All of this is to say, I have very strong ties to Rice University. Additionally, I have strong ties to regional music and media communities—I am currently a freelance music writer for one of the Houston Chronicle’s online outlets, and have been a regular contributor to the print editions of the Houston Press and Austin Chronicle.
My introduction to the music and media communities came through KTRU-FM, where I was a DJ for seven years. Many of the closest connections I’ve maintained from my undergraduate years were formed at KTRU with my fellow DJs. As someone who values the unique and vital contributions of this radio station to Rice and the surrounding community, and feels strongly invested in both, I am deeply ashamed of the manner in which the Board of Trustees and the administration of Rice University have treated KTRU.
I was horrified to learn on Monday evening from the Houston Chronicle that Rice University was one day away from finalizing an agreement to sell the license and transmitter that are currently in use for the Rice student radio station. Not only were the students, faculty and staff of Rice not consulted about this plan, but the staff of the radio station were not even informed of it—they had to find out about it from the Chronicle’s website.
Later that evening, Mr. Leebron, I received an e-mail from you in which you outlined the reasons the University had decided to liquidate the student radio station. Among other things, you claimed that KTRU is a “vastly underutilized resource that is not essential to providing our students the wide range of opportunities they need,” citing that “[a] recent Arbitron report showed that KTRU’s audience was so small that it did not even register in the ratings.” You note that “KTRU will continue to serve its campus and external audience with student-managed programming via www.ktru.org.”
The ability to stream student programming over the internet is not a replacement for a radio broadcast for the simple fact that it cannot be heard on a radio. If KTRU-FM is liquidated, many listeners will no longer have access to KTRU programming. But the Arbitron report that you cite deals with this point neatly, does it not? The terrestrial listening audience is “so small that it did not even register in the ratings.”
It’s true that KTRU does not show up in Arbitron data, at least not in the most recent Arbitron report that I was able to access, but here is a brief list of other stations that do not appear: KTSU, KACC, KPFT, and KUHF, the University of Houston NPR affiliate that claims to have 300,000 daily listeners. Based on this data, one might conclude either that KUHF is also “not essential,” or that Arbitron ratings provide no useful data by which to judge the value of a noncommercial radio station.
Even assuming that the terrestrial broadcast of KTRU has a small audience, it is not at all clear to me that it follows that the station ought to be terminated. Most Rice students, alumni, faculty and staff probably have not contemplated that “underutilized resources” on campus are eligible for liquidation. Surely there are other assets that are ripe for divestiture. How many people visit the Rice Art Gallery on an average day? What about the Rice Media Center— is that still around? How many of Fondren library’s 2.6 million print volumes are consulted on a regular basis, now that most of the information contained therein is now available on the internet?
Perhaps we should start by demolishing the proportionally least-utilized resource in Rice history, the football stadium, which according to legend could not be filled even if every Rice alum, living or dead, were occupying a seat simultaneously.
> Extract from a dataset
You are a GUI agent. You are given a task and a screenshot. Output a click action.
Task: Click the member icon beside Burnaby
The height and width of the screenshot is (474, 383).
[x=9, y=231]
Clearly, it seems that the best course of action would be to demolish the stadium and use the space to alleviate Rice’s perpetual parking shortage, and simultaneously generate income through parking permit sales. Or, if the University really is desperate for cash, perhaps that portion of the campus can be partitioned off and sold.
Of course, we all know this idea would be untenable to the Board of Trustees. In 2004, a Rice-commissioned study by McKinsey Consulting recommended that Rice drop its division 1A athletics program, which was losing $10 million dollars per year, in favor of any of four less costly programs. After seeing this report, the Rice Board of Trustees chose to ignore this recommendation, thereby rendering the report a boondoggle in its own right.
But let’s back up a bit to the Rice athletics program losing $10 million per year. TEN MILLION DOLLARS. PER YEAR. This is more than the entire proceeds of the proposed sale of KTRU-FM. If only we had more radio stations to sell, we could subsidize athletics for years to come.
How dare you insult our intelligence by informing us that, in the name of university advancement, we must liquidate an educational resource to which hundreds of students have devoted thousands upon thousands of hours of volunteer labor to build and maintain over the course of 40 years, when the sale price doesn’t even match a fifth of the fortune that the athletics program lost in the last decade?
According to your e-mail, the proceeds from the sale are to be put in large part toward the construction of a new East Servery near Will Rice. While I’m sure that this will benefit the 400 or so students who are members of those colleges, I’m having difficulty seeing the need for this building. Undergraduate enrollment at Rice University has increased only 7% since I matriculated in 1998, and yet, since that time, Rice has added three new residential colleges and two new serveries. As I recall, I had no problem getting enough to eat when I was a freshman living on campus. Why is the construction of another servery so urgent that educational assets must be sold off to pay for it?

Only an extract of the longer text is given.